Vers un lynchage public

Vers un lynchage public des fraudeurs fiscaux ?

L’année 2021 de la jurisprudence fiscale européenne commence sur les chapeaux de roues à l’encontre des contribuables fraudeurs. Alors que la situation sanitaire mondiale ne s’améliore guère et dure depuis environ un an, faisant ressortir un mal-être général et des comportements parmi les plus sombres de notre humanité, il semblerait pour les magistrats européens que cela n’empêche pas de stigmatiser publiquement les auteurs d’infraction fiscale.

Par Me Julien Alquier avocat en droit fiscal au Barreau de Nice, chargé d’enseignement à l’Université Nice-Sophia Antipolis, doctorant au sein du laboratoire CERDP (E.A n°120)), enseignant à l’EDHEC

La Cour européenne des droits de l’homme vient en effet de rendre un arrêt des plus surprenants concernant la publication sur internet de l’identité et de l’adresse des contribuables qui ne respectent pas leurs obligations fiscales.

Les fraudeurs fiscaux plus fraudeurs que les autres

Dans cette affaire le requérant ressortissant hongrois contestait la publication par l’administration fiscale de ses données personnelles sur internet pour défaut de paiement de ses impôts. La législation nationale hongroise prévoit en effet une telle publication en ce qui concerne les contribuables dont les arriérés d’impôts et les dettes fiscales dépassent 10 millions de forints hongrois soit près de 28 000€. Les informations publiées comprenaient le nom du demandeur, son adresse personnelle, son numéro d’identification fiscale et le montant de l’impôt impayé qu’il devait. De surcroît, le contribuable a par la suite figuré sur une liste des "principaux fraudeurs fiscaux" sur le site web des autorités fiscales hongroises, avant qu’un média en ligne produise une carte interactive des défaillants fiscaux indiquant son adresse personnelle avec un point rouge. Le requérant a logiquement fondé sa défense sur l’article 8 de la Convention européenne des droits de l’homme concernant le droit au respect de la vie privée et familiale et du domicile, précisant que la publication de son nom et d’autres détails personnels sur la liste des défaillants fiscaux n’avait pas été nécessaire, à part pour lui faire honte publiquement.

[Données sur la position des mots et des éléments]
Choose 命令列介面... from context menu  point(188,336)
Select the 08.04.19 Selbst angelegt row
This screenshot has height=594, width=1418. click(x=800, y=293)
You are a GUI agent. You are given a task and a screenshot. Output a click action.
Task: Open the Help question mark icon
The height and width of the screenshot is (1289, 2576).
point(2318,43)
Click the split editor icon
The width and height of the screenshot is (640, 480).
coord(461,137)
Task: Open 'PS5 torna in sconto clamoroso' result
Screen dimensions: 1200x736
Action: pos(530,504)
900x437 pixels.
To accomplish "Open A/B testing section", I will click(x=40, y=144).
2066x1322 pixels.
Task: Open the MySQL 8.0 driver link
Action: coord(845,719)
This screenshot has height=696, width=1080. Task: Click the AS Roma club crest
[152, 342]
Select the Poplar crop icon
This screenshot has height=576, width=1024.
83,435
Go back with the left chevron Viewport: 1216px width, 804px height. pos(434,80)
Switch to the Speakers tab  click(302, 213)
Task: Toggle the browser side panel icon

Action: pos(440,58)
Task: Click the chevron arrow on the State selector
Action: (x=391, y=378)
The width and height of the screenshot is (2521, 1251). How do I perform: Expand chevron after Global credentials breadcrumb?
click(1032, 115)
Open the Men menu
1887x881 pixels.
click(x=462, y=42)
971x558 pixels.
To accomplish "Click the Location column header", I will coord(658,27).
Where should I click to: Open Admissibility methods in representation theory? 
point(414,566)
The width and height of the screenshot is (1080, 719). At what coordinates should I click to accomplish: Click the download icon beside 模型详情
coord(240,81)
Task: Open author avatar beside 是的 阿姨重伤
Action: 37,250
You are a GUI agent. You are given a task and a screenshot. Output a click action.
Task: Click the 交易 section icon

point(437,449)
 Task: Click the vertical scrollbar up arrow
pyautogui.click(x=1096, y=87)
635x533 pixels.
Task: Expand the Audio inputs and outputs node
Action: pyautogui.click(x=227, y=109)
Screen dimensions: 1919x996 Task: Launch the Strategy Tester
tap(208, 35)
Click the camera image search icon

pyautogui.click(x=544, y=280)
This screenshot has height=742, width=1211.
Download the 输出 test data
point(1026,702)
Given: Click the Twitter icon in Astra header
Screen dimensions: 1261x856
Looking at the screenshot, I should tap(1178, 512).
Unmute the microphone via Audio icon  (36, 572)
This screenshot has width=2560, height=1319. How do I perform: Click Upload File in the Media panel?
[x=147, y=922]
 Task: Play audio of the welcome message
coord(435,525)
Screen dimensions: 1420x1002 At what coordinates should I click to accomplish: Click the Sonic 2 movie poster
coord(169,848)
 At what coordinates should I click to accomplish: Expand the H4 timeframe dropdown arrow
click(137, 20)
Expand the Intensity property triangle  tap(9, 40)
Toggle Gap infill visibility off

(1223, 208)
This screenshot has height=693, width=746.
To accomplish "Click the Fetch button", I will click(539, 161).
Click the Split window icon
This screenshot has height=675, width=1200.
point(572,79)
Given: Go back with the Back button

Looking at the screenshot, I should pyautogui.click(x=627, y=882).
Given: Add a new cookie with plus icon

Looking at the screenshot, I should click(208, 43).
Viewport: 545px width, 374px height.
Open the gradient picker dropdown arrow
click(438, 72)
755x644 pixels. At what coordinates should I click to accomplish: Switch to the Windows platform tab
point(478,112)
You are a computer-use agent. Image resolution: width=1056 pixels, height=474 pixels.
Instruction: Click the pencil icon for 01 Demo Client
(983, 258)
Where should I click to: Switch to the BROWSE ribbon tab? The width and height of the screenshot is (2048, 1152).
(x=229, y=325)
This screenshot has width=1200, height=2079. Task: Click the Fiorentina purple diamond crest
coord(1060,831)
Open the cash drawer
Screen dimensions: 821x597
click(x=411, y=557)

Objectif fixé.
D'après le texte sur les fraudeurs fiscaux, quelles informations concernant le requérant l'administration fiscale hongroise a-t-elle publiées ? Citez-les toutes. Ces lignes n'ont aucun lien avec le texte sur les fraudeurs fiscaux.

Réponse attendue.
- Le nom du demandeur
- Son adresse personnelle
- Son numéro d'identification fiscale
- Le montant de l'impôt impayé qu'il devait